Contractors must register for VAT purposes in Poland.
How can I work in Poland?
Most contractors choose to work as self-employed professionals in Poland. This is because the net retention is higher via this method, and also because minimal administrative work is involved.
The net retention rates that can be expected when working as a self-employed person, range between 71% and 74%.
Can I just use my own limited company?
It is possible to use your own Personal Service Company in Poland and it is a perfectly valid method for a Polish contractor to use their own Polish company.
However, the strict practice of creating a permanent establishment by a foreign PSC and the Polish tax authority’s resistance to this method of working by foreign workers means that for most foreigners, this is a bureaucratic and not very financially-rewarding route to take.
In this case, the contractor will be locally employed and will pay his/her social security and salary taxes in Poland. The contractor is liable for both the employer’s and employee’s social security contributions and so the net retention will be lower than via self-employment.
Where residents work under an employment contract with a Polish company and perform the work in Poland, the employer (tax remitter) withholds tax at progressive tax rates of 18% and 32%. These rates are applied if the employee’s remuneration exceeds the respective income tax threshold.
Where individuals perform work in Poland as employees of a foreign (non-Polish company), the foreign employer does not have a withholding tax obligation, and the employees themselves should pay the tax advances not later than the 20th of the month following the month in which the income is derived.
What about expenses, tax credits?
The expenses incurred in acquiring and maintaining income may be deducted from the Polish-generated income, if supported with receipts.
A tax credit is allowed for contributions to the obligatory health insurance.
Taxpayers who have minor children (or children under the age of 25), who continue to study, are eligible for a credit.
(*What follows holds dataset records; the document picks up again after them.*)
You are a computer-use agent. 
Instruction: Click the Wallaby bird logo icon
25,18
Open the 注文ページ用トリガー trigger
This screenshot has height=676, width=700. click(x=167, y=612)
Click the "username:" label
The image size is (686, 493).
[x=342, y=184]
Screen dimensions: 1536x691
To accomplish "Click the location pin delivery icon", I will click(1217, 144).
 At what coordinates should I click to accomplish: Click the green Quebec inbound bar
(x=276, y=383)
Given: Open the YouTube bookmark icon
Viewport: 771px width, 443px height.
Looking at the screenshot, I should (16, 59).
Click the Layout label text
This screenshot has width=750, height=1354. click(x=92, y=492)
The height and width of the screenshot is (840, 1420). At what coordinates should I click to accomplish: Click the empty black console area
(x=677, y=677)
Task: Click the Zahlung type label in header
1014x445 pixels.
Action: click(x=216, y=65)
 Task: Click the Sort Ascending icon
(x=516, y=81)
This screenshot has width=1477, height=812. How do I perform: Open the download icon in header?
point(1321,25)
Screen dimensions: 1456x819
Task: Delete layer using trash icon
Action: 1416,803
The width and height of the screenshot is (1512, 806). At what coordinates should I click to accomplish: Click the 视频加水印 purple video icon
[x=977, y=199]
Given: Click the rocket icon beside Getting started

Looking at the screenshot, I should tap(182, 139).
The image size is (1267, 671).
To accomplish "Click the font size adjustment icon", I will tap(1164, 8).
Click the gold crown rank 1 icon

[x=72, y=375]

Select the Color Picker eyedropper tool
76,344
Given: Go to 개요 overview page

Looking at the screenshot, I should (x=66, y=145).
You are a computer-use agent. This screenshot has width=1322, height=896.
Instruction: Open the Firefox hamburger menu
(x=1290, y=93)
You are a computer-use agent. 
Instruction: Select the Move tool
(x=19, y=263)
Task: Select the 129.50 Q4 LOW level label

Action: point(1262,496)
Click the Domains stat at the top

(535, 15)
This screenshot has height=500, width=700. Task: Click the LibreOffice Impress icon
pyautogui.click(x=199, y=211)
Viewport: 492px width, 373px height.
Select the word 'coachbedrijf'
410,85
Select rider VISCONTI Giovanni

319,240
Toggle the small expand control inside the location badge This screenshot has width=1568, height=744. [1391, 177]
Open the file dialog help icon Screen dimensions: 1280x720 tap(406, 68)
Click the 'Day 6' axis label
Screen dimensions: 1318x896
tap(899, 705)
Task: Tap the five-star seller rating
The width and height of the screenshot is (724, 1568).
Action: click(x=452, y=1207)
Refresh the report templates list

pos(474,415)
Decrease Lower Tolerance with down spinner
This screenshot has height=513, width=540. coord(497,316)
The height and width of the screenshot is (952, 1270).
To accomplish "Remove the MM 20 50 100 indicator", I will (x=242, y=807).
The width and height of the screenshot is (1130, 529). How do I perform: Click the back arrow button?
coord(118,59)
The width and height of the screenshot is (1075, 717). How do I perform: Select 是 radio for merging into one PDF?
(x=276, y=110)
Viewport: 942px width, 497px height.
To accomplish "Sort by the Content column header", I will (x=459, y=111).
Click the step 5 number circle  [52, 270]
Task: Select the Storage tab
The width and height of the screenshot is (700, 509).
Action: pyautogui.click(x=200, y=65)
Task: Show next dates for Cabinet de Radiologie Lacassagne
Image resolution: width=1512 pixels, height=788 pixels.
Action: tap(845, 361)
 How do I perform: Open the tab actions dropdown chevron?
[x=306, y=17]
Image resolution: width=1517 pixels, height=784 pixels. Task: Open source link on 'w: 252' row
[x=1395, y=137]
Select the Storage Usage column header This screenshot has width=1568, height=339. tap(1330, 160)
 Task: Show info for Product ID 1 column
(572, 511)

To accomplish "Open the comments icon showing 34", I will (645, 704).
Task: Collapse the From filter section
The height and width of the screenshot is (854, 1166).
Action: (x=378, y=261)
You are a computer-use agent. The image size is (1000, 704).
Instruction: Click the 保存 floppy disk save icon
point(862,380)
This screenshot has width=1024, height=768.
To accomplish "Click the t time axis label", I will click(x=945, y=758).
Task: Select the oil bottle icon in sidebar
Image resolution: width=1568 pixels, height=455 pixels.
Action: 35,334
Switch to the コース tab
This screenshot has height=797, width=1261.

The amount of the credit depends upon the number of children and, in the case of a single child, also on the level of income of the parents.
The following are the tax credit amounts:
- PLN 92.67 (£18.99) per month for families and single parents with one child, and an income not exceeding PLN 112,000 (£22,954.23) each year (PLN 56,000 for cohabiting parents);
- PLN 92.67 (£18.99) per month for families with two children (PLN 1,114.04 annually);
- PLN 166.67 (£34.16) per month for families with three children (PLN 2,000.04 annually);
- PLN 225 (£46.13) for the fourth (and any further) child (PLN 2,700 annually).
For families with three or more children, the tax credit for the first two children remains PLN 92.67 (£18.99) per child per month.
Know before you go…
Poland may not offer the highest pay in Europe but it’s growing appeal to foreign and UK contractors is a combination of its vibrant economy, low tax burden and significantly lower cost of living compared to most of the UK. The public health system is arguably not the best, but that is more than compensated for by the availability of inexpensive private healthcare, which is comparable to most other European countries in terms of quality -- and at a fraction of the cost.
For those bringing children, the education system in Poland is highly regarded and private tuition is available at relatively minimal cost. The Poles usually speak very good English, so adapting to the life in the country is relatively easy. Its location in Europe also makes Poland a convenient base for travel across the continent (the flight time from Warsaw to London is just 2 hours 25 mins). For these reasons and more, Poland is an increasingly desirable destination for international contractors.